Gördüm, gördüm. Yüz metre kadar önümde. Yüzünü, saçlarını az da olsa seçebiliyorum. Hava soğuk, işe başlamalı ve onunla mücadele ederek kendimi ısıtmalıyım. Karanlık bir araya benzer bir boşluktayız. Ona doğru koştum. Beni fark etmesiyle onu yakalamam bir oldu. Eğer daha erken fark edebilseydi elimden kaçırabilirdim. Etraf normalden çok daha karanlık. Gözüm sadece onu seçebiliyor. İki elini arkasına sıkıştırıp bir yere dayamak istedim ancak etraf çok karanlık olduğu için boşluğa gelip düştük. Düşüşümüz biraz orantısız olsa gerek ki kolunun çıdırtısını duydum. İçim geçti, onun da geçmiş olması lazım ki acıdan inlemeye başladı. Görünce kıyamaz hale geliyordum. Duyunca kanım çekiliyordu.

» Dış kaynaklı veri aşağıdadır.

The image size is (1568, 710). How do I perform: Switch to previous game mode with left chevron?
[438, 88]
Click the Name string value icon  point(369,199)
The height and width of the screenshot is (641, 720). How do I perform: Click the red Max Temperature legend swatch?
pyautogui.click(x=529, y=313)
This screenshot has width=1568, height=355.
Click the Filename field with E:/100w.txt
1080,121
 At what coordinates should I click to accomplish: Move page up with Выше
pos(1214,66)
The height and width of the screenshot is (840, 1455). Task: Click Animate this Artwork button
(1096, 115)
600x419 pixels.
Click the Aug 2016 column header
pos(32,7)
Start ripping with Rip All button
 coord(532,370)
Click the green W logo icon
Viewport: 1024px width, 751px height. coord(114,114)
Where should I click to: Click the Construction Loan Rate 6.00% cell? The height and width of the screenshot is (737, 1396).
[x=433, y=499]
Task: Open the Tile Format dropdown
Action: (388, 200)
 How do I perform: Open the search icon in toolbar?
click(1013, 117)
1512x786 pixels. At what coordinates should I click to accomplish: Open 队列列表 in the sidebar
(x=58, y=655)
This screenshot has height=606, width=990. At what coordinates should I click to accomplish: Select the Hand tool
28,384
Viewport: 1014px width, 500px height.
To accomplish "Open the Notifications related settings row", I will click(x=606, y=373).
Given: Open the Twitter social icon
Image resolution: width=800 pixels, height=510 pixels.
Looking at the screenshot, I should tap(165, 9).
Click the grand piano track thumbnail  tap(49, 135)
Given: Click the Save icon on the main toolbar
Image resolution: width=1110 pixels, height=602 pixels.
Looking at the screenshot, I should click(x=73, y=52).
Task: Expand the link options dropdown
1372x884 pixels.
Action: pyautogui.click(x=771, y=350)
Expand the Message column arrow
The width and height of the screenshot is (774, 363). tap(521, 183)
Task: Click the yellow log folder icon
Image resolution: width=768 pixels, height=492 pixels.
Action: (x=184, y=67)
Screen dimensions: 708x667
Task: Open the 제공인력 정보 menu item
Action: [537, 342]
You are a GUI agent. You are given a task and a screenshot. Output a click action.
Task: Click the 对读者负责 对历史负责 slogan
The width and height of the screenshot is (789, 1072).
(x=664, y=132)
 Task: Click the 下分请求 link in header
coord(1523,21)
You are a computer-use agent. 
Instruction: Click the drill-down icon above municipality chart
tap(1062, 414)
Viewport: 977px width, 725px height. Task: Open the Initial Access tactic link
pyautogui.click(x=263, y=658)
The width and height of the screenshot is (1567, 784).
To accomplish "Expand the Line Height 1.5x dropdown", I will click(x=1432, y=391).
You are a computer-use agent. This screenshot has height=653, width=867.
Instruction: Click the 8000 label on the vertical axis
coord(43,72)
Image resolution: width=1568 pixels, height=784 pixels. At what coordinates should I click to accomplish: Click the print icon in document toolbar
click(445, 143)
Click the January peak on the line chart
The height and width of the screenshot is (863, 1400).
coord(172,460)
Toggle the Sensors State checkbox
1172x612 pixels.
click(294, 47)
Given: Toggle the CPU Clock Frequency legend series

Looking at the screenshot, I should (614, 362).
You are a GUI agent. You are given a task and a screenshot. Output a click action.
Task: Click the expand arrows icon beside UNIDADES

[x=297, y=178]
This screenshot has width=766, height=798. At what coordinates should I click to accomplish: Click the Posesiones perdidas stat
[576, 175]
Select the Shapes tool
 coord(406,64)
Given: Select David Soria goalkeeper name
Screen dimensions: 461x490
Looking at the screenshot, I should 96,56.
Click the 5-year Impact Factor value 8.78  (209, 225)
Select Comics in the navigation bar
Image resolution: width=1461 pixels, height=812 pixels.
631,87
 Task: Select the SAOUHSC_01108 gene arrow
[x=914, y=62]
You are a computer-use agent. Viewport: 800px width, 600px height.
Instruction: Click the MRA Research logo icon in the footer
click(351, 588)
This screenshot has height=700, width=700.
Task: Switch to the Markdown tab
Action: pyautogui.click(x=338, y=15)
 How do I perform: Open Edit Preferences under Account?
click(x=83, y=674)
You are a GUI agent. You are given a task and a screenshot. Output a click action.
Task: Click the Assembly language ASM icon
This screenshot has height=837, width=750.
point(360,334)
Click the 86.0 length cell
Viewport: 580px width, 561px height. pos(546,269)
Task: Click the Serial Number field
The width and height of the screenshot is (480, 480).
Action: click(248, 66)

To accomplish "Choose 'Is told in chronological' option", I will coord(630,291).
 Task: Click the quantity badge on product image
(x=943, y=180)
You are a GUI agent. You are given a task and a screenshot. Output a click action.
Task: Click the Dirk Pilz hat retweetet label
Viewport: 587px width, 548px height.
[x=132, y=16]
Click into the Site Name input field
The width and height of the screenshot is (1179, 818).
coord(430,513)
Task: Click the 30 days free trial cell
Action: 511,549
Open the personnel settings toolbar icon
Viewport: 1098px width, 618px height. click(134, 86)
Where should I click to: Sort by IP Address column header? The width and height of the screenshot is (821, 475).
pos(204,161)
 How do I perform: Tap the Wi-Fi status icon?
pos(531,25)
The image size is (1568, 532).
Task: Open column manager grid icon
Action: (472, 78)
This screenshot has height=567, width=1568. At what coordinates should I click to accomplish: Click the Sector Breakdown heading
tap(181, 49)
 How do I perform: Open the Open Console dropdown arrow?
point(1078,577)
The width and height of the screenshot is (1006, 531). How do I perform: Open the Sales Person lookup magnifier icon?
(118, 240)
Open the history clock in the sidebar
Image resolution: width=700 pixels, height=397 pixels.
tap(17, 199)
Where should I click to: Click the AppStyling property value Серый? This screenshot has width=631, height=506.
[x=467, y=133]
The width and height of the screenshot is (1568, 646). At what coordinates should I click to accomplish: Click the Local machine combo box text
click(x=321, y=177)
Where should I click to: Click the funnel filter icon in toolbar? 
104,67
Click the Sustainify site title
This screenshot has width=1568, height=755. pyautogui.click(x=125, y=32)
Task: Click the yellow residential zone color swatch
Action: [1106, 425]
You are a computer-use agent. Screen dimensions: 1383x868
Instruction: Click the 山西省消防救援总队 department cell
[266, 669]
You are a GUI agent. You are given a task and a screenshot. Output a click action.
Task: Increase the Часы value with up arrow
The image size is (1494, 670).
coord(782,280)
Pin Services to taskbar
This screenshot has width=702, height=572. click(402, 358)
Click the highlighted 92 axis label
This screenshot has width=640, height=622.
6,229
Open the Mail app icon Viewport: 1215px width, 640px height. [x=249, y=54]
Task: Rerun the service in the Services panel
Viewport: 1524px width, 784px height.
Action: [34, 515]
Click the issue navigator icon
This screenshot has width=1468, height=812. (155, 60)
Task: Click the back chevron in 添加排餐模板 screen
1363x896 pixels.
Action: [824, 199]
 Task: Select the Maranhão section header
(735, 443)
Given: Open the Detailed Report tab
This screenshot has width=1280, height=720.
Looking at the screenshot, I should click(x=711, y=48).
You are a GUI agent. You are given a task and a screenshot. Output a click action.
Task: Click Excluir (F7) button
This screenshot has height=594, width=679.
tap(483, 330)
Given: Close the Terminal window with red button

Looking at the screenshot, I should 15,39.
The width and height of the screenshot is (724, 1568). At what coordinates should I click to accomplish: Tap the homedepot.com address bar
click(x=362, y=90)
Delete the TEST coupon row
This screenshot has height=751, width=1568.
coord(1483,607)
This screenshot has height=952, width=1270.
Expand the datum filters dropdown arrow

Telefonumu çıkarıp kulaklıklarımı taktım. Müzik listesinden ilk şarkıyı açıp kemerime sıkıştırdığım sopayı çıkardım. Lp'nin "Lost on you" şarkısı çalıyordu. Ağlamaklı oldum ona bakarken. Yalvarmasını beklerken yapmadı. Acı içinde kıvranırken bile yalvarmadı. Onu bir kurban olarak değil artık bir rakip olarak görüyordum. Dayanmak için gözlerimi kapatıp elimdeki sopa ile gözlerimin açık olduğu anda durduğu yere doğru düzensiz bir şekilde var gücümle vurmaya başladım. Korkuyordum gözlerimi açmaya ama hala devam ediyordum vurmaya. O kadar sert ve canice vuruyordum ki yüzümde sıcak nemli bir ıslaklığın oluştuğunu fark etmem baya uzun sürdü. Ne olduğu tahmin etmek yerine sol ön cebimdeki bıcağı çıkararak ucunu açtım. Yavaşca sopayı bırakarak yere eğildim. Yeri yokladım ve tenini hissettim. Pürüzsüz bağacığını fark ettim ama yoğun bir ıslaklık vardı üzerinde. Durmadım, gözlerim kapalı gögsünü aramaya başladım. Ölmüş olmasından emin olmalıydım. Göğsünü buldum ama onun mu değil mi bilemiyorum. Ona daha önce hiç dokunmamıştım. İllaki odur diyerek bıçağı kalbine saplamak için kaldırdım. Bir an...
(İnleme)Dur yapma...!
Ne? Olamaz, müzik bitmiş olamaz. Duymamalıydım.
Dur! Yapma lütfen.
Hayır, duramam artık bitirmeliyim.
Peki, neden bunu bana yapıyorsun?
Bu bana soruyor musun hala?
Evet. (inleme)
Bunu öğrenemeyeceksin.
Neden? (inleme)
(Gözlerini açar)Çünkü, sen bensin....
Elimdeki bıcağı kalbinin derinliklerine doğru geçirdiğimdeki rahatlamayı dünyadaki hiç bir haz vermemişti.Şarkı çalmıyordu. Gözlerim artık kapalı değildi. Her şeyi görebiliyordum. Hiç bir polis beni tutuklamak istemez. Hiç bir hapishane beni yatırmak istemez. Ben gönül boşluğuna hapsolan bir mahkumdum. Kendi özgürlüğüm için öldürdüm. Yine olsa o rahatlama için yine yaparım. Ömrümü pişmanlıklar üzerine kuramam. Yapmam gerekiyorsa, her şeyi yaparım. Öldürdüm, canice, bir katil gibi, bir yamyam gibi, leş yiyen bir akbaba gibi üzerine düşüp etini parçalayarak kanını içtim. Ben, beni. Benden olanı, içimdeki şeytanı öldürdüm. Tek bir yanlışım vardı, oda bunca yıl içimde saklanan sapkın düşünceleri barındıran benliğimi görmeyişimdi.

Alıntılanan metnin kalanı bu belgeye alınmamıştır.